- [Goal]
Copy everything from the line containing "Given: Click the" down to the end of the items, leaving out the pictures.

- [Listing]
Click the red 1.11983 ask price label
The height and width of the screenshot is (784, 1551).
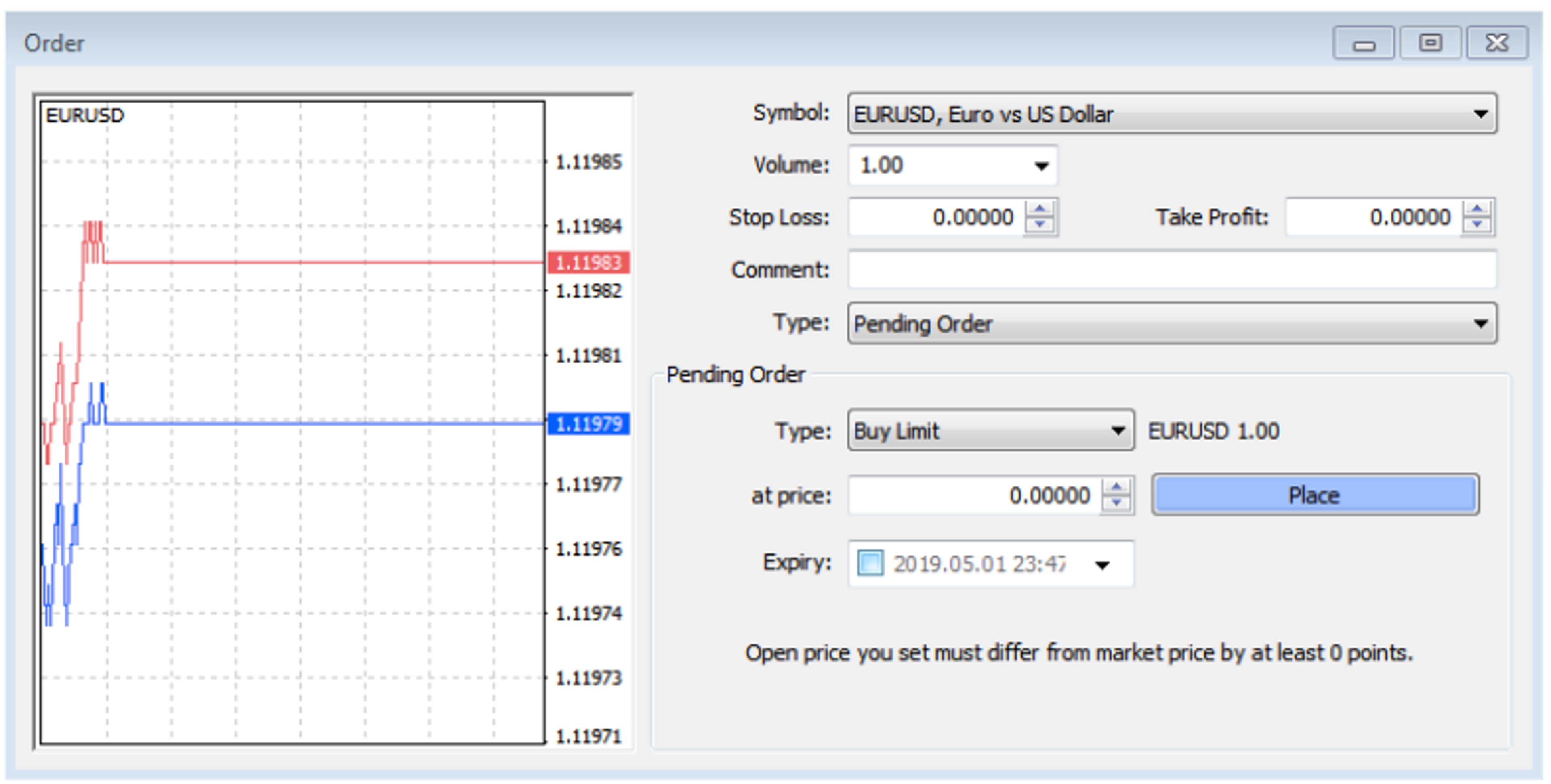[588, 263]
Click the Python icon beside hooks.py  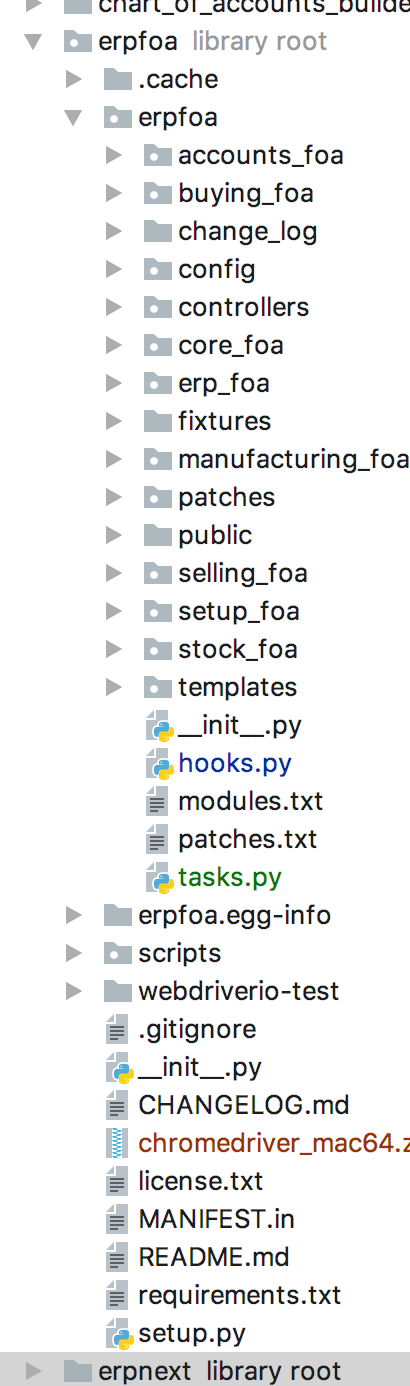pyautogui.click(x=158, y=764)
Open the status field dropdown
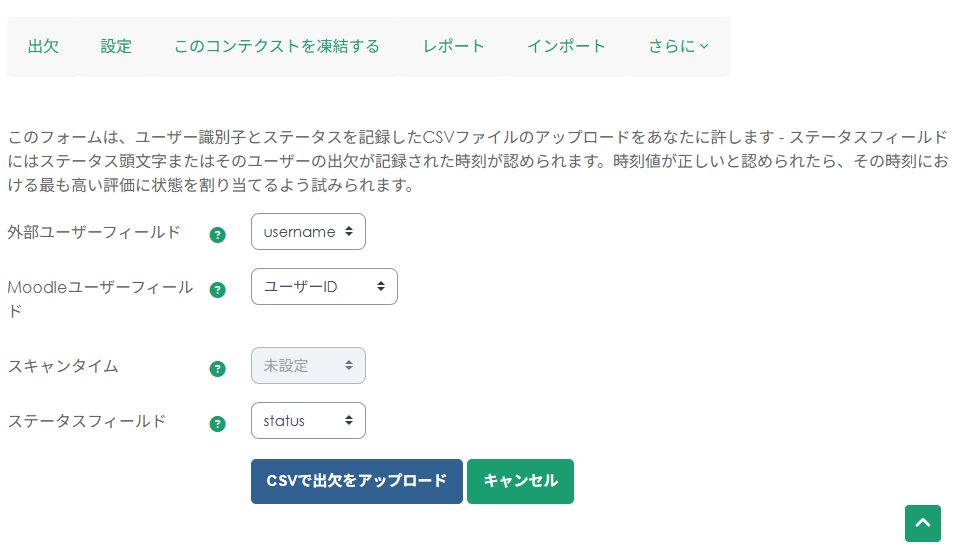961x554 pixels. (308, 421)
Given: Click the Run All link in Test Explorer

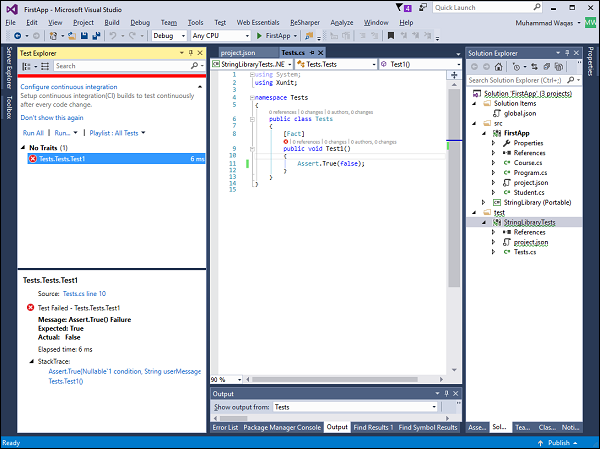Looking at the screenshot, I should click(x=33, y=132).
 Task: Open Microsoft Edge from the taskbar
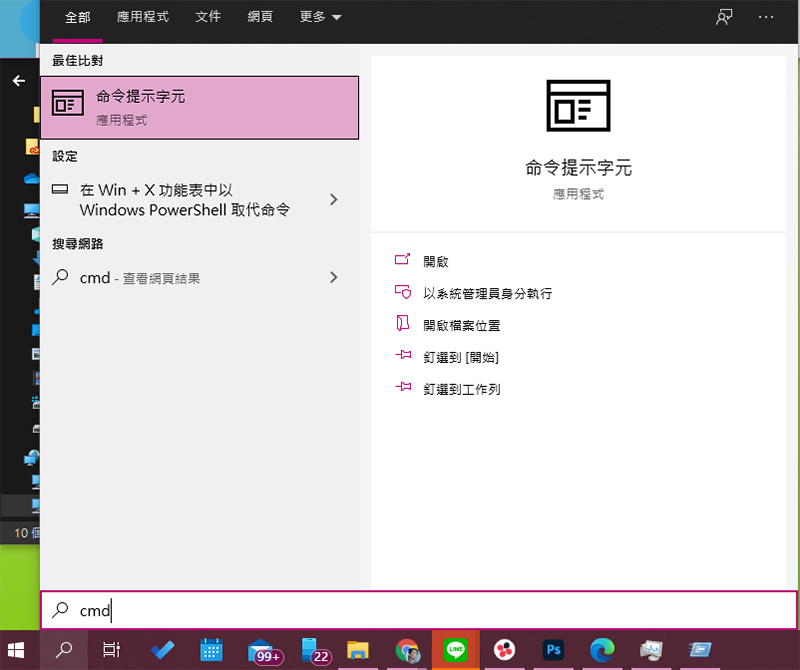pos(602,650)
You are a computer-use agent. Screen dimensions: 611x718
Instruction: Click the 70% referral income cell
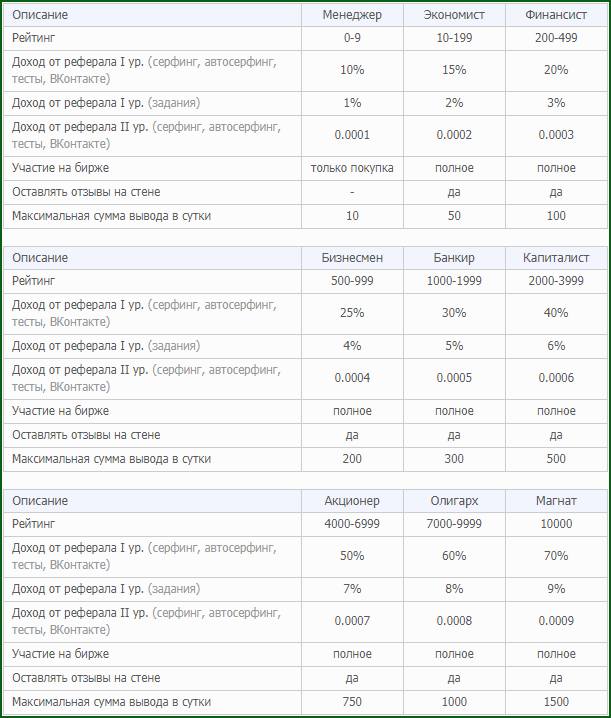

- [Full answer]
Given: Click the Run All link in Test Explorer

Looking at the screenshot, I should click(x=33, y=132).
 Task: Open Microsoft Edge from the taskbar
pos(602,650)
You are a computer-use agent. Screen dimensions: 611x718
Instruction: Click the 70% referral income cell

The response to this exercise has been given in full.